Villes Internet 2026 : le numérique au cœur des politiques locales
Longtemps cantonné à une question technique, le numérique est devenu un marqueur politique à part entière de l’action locale. Services publics, inclusion, cybersécurité, participation citoyenne : à travers le Palmarès Villes Internet 2026, les collectivités montrent qu’elles ne subissent plus la transformation numérique. Elles la pilotent.

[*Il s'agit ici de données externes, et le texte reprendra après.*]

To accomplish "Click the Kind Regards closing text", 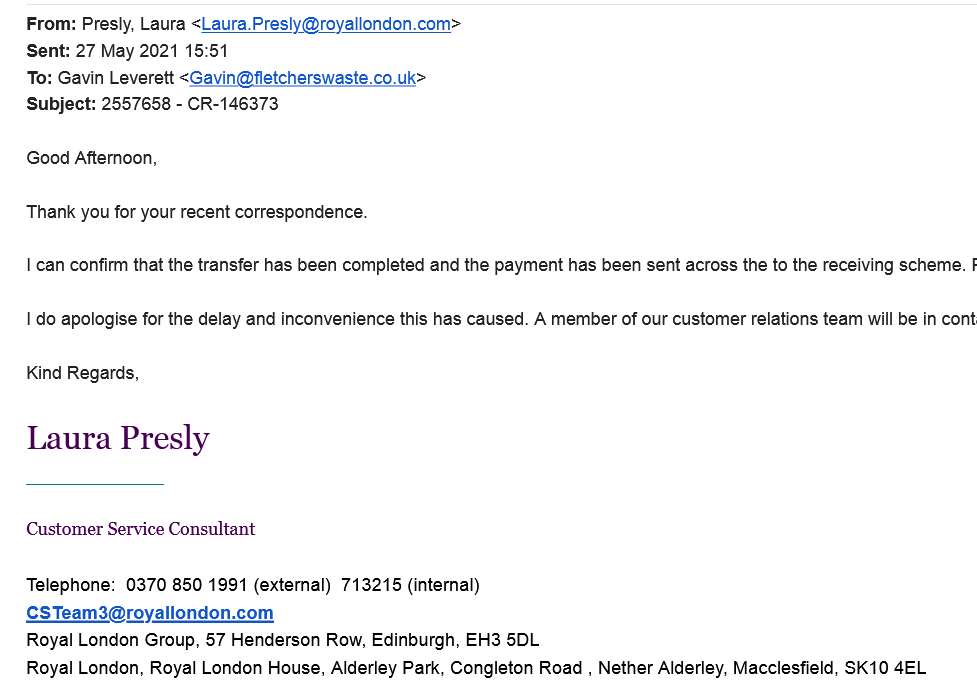I will point(82,373).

Le 29 janvier 2026, à Agen, le verdict est tombé : 213 Territoires, Villes et Villages ont été labellisés lors du 7ᵉ Congrès national des élus au numérique, organisé par Villes Internet. De la commune rurale de 45 habitants à l’agglomération de plus de 150 000 âmes, le palmarès dessine une France numérique plurielle, loin des clichés technophiles réservés aux grandes métropoles. Au total, 686 communes sont concernées, représentant 4,6 millions d’habitants. Une photographie stable d’une année sur l’autre, mais trompeuse en apparence. « Le label fonctionne comme un révélateur des mutations en cours », analyse Didier Desponds, président du jury. Derrière la continuité statistique, les usages, eux, évoluent vite.

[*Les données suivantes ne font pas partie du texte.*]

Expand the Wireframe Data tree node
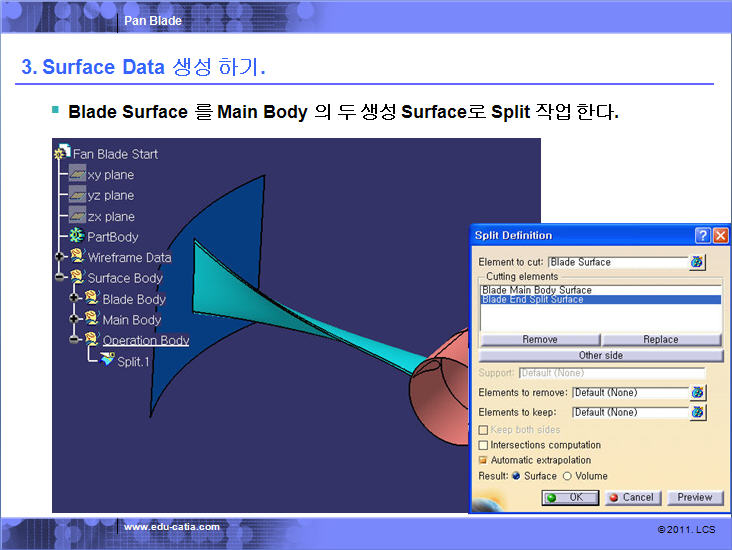Image resolution: width=732 pixels, height=550 pixels. [60, 257]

Le numérique, passé du technique au politique
Longtemps cantonné aux services informatiques, le numérique est désormais un objet politique à part entière. Dématérialisation des démarches, inclusion numérique, cybersécurité, intelligence artificielle, données publiques, transition écologique : autant de sujets qui irriguent aujourd’hui l’ensemble des politiques locales. « Le label est comme une bannière sur le fronton des mairies », résume Mathieu Vidal, président de Villes Internet. Une reconnaissance symbolique, mais surtout la validation d’un engagement quotidien des élus et des agents publics au service de l’intérêt général. Car le numérique n’est pas neutre. Il peut réduire les inégalités comme les accentuer, simplifier la relation à l’administration ou exclure les plus fragiles. Les collectivités se retrouvent ainsi en première ligne pour transformer l’innovation technologique en progrès social réel.

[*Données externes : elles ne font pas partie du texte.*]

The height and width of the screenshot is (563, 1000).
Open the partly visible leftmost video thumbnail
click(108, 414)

Des initiatives locales face aux fractures nationales
Les quelque 15 000 fiches actions recensées sur la plateforme Atlaas de Villes Internet racontent une autre histoire : celle d’un numérique de terrain, pragmatique, souvent discret. Médiation numérique dans les quartiers populaires, accompagnement des seniors, outils de participation citoyenne, services publics accessibles, sobriété numérique… Les collectivités expérimentent, ajustent, mutualisent.
Cette dynamique répond à une réalité persistante : les fractures numériques restent sociales, générationnelles et territoriales. L’illectronisme demeure un frein massif à l’accès aux droits. À cela s’ajoutent de nouveaux risques : cyberattaques, dépendance aux solutions extra-européennes, impacts environnementaux du numérique.
Agen, laboratoire d’un numérique à taille humaine
Ville hôte du Congrès, Agen incarne cette volonté de conjuguer innovation et proximité. Labellisée Territoire d’excellence numérique, la commune assume une ambition claire : faire du numérique un outil d’efficacité administrative, mais aussi de qualité de vie et de relation à l’usager.
Durant deux jours, élus, agents, chercheurs et partenaires ont confronté leurs expériences autour de sujets brûlants : intelligence artificielle dans l’action publique, cybersécurité, sobriété numérique, données territoriales, démocratie locale. Autant de thèmes qui dépassent largement la technique pour interroger le modèle même de l’action publique locale.
À l’aube des municipales, un enjeu sous-estimé
À un an des élections municipales, le numérique apparaît paradoxalement comme un enjeu majeur mais rarement politisé. Il ne clive pas, ne polarise pas, mais touche directement le quotidien des habitants. Démarches en ligne, accès aux services, protection des données, continuité de l’action publique en cas de crise : autant de sujets qui pèseront, silencieusement, dans le jugement des citoyens.
Le palmarès Villes Internet 2026 envoie un message clair : les collectivités qui anticipent, structurent et assument une vision politique du numérique renforcent leur capacité d’action. Les autres risquent de subir des choix technologiques imposés, coûteux et parfois contraires à l’intérêt général.
Le numérique local, révélateur du faire société
Au-delà des arobases, le label raconte une conviction partagée : le numérique n’est pas une fin, mais un moyen. Un moyen de faire société, de retisser la confiance, d’assurer l’égalité d’accès aux droits et de préparer les territoires aux crises à venir.